Exercise: Among the lines below, copy each one in which "Progress" appears.
--- Given data Enclosed Below ---
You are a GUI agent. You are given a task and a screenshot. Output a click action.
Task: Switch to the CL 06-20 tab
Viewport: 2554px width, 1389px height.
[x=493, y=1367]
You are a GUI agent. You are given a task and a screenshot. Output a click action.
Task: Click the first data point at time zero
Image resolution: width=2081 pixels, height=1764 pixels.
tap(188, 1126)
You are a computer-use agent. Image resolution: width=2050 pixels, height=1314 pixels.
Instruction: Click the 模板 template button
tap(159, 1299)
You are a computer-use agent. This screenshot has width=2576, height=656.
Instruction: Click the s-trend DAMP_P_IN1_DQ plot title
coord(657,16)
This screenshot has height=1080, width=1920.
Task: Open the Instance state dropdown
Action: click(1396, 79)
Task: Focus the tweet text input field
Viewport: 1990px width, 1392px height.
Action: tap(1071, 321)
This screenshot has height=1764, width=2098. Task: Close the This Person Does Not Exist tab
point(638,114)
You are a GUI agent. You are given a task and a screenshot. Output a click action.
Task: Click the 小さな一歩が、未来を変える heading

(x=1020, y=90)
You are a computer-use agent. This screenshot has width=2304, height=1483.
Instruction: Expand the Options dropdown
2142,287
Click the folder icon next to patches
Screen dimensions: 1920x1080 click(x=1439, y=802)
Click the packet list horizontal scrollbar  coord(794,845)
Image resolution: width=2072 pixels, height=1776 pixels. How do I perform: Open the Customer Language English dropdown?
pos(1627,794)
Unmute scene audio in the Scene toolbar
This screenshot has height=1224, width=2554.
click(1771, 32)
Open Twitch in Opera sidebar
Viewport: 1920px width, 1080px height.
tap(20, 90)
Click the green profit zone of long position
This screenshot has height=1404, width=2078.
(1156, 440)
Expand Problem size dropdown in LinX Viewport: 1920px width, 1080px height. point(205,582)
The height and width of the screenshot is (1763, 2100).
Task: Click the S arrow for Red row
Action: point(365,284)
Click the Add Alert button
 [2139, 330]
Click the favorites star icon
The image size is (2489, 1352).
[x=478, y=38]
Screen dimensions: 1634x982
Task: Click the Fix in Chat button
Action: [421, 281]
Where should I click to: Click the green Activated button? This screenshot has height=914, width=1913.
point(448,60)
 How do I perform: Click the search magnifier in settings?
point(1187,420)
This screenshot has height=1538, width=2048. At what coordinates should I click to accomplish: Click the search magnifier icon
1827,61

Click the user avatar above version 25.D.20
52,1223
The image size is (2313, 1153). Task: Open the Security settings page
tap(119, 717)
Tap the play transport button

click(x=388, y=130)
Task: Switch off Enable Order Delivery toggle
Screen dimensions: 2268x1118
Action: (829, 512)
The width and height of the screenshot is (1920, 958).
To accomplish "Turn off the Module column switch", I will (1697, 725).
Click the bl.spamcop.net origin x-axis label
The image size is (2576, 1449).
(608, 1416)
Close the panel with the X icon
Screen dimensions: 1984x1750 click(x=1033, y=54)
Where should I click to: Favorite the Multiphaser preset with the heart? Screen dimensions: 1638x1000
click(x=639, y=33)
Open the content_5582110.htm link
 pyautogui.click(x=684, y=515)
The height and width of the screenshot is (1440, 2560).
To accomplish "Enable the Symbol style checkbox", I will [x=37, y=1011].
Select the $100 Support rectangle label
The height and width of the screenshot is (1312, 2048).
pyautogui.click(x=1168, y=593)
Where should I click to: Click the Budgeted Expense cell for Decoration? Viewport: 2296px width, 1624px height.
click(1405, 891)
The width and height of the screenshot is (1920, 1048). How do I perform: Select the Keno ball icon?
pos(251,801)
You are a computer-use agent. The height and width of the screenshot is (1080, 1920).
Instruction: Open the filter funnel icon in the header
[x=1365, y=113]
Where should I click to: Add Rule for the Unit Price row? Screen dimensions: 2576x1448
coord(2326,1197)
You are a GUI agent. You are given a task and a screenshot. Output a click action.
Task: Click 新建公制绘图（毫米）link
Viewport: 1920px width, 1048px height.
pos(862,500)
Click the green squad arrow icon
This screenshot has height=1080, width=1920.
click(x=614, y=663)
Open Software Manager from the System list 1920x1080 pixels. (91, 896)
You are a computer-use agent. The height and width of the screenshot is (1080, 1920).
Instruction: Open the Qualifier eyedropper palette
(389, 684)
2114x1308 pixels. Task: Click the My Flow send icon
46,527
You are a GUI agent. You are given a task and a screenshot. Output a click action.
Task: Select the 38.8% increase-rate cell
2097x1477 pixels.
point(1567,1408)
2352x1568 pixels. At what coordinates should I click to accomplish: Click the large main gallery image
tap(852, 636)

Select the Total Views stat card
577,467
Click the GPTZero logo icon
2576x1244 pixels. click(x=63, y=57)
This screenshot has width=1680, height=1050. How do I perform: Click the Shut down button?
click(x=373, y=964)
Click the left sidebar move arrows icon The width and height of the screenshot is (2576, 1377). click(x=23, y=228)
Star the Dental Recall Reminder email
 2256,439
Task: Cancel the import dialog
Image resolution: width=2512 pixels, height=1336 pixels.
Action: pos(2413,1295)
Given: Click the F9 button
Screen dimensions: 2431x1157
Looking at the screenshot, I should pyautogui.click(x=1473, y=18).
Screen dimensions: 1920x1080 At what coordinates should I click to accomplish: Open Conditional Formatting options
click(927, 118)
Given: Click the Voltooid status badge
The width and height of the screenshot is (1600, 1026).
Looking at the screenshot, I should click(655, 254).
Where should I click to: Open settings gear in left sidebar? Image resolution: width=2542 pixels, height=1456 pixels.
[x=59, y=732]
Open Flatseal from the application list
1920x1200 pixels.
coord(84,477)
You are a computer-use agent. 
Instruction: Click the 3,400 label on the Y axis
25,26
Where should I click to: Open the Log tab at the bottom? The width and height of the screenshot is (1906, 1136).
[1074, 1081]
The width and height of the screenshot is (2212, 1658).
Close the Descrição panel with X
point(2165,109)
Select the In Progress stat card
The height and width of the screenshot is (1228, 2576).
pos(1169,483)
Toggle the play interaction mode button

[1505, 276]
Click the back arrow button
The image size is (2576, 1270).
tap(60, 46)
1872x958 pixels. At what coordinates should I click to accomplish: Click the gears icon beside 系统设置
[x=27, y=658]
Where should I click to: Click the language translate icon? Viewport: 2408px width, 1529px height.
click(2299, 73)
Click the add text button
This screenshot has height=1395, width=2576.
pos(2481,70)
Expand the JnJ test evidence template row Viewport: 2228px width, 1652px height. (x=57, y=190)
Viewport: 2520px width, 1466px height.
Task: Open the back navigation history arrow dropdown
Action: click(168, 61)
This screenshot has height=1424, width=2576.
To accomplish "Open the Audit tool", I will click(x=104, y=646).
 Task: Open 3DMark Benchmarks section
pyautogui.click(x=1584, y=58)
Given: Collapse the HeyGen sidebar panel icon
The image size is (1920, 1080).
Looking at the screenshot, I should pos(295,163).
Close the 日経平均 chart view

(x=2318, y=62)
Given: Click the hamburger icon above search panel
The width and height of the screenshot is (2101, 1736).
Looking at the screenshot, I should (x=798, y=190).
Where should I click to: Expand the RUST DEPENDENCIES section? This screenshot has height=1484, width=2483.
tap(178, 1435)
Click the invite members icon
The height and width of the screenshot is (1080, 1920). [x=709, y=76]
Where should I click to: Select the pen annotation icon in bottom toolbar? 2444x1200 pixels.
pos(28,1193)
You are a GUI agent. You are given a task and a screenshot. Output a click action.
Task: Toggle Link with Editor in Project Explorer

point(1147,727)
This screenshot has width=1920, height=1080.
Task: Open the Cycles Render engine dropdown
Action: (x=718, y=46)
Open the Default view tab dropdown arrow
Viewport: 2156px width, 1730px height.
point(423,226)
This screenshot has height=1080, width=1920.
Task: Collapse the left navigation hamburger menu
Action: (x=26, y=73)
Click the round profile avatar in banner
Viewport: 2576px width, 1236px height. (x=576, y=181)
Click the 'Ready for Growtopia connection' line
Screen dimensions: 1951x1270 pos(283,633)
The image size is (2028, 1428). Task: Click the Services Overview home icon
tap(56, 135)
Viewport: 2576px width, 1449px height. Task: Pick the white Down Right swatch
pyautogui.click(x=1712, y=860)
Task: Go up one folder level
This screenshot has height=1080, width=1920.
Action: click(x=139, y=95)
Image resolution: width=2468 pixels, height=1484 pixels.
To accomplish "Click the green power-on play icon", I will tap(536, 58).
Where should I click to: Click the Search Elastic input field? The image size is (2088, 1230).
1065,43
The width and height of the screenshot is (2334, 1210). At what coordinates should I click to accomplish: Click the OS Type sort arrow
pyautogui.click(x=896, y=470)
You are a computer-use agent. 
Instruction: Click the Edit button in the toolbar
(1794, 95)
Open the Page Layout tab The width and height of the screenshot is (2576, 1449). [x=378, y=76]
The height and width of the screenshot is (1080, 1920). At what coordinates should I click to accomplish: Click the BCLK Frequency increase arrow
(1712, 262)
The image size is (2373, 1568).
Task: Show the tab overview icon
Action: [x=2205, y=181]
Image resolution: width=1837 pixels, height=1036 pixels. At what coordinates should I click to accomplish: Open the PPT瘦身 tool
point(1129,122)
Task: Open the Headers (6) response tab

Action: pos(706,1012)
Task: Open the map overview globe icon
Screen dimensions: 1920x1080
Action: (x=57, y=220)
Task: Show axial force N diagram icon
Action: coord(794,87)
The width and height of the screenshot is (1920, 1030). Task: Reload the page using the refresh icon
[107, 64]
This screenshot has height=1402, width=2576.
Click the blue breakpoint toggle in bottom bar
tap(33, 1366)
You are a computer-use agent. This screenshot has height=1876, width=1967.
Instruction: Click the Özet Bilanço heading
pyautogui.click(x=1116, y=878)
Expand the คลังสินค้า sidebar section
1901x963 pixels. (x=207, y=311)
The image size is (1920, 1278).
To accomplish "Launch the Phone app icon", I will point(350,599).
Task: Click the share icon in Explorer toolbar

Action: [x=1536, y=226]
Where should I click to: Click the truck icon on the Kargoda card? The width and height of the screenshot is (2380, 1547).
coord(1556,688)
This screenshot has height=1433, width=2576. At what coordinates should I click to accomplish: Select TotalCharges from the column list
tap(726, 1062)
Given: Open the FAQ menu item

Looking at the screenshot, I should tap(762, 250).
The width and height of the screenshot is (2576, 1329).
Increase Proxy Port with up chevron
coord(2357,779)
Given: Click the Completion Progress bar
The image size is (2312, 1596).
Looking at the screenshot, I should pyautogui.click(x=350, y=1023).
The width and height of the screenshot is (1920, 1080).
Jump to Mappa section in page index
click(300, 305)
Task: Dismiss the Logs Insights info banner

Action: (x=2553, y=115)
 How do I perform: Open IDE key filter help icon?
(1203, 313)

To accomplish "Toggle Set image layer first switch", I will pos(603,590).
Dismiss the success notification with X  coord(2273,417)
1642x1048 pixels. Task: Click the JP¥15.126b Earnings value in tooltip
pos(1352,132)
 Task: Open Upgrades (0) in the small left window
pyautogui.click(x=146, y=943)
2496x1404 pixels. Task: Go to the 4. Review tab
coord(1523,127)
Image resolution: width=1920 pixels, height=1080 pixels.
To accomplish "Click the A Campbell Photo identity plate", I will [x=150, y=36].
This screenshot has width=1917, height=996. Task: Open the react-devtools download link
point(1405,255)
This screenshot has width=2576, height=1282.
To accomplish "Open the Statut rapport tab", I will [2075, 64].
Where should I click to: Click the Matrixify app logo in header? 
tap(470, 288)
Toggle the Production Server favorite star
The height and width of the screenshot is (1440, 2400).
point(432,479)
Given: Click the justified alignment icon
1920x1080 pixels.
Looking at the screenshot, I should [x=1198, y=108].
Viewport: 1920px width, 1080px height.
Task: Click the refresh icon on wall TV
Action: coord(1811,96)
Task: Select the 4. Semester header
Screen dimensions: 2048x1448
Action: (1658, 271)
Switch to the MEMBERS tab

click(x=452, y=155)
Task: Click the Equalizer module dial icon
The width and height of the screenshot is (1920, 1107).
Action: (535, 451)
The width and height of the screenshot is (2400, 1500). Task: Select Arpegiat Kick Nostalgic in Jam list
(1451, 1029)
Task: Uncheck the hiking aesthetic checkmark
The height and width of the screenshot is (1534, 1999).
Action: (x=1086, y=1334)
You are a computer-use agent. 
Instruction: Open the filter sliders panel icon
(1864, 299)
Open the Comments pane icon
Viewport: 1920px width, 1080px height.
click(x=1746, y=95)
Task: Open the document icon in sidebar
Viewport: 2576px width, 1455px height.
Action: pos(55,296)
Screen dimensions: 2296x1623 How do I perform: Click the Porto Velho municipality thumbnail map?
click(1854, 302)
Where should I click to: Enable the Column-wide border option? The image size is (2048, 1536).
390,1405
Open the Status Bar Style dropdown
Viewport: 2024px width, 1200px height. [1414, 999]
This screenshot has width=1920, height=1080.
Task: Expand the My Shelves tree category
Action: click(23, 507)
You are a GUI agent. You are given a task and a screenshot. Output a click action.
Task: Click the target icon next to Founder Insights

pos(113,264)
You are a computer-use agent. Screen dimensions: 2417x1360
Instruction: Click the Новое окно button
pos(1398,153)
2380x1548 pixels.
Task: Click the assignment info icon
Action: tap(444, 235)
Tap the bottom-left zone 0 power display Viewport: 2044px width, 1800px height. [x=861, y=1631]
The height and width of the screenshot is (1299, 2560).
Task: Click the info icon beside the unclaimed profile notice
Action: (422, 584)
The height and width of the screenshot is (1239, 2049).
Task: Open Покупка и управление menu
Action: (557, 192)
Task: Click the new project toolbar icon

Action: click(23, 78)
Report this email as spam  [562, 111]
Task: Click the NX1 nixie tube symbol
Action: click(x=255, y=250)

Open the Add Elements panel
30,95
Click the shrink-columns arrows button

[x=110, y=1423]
--- End of Enclosed Given data ---
Output below:
Select the In Progress stat card
Given: Click the Completion Progress bar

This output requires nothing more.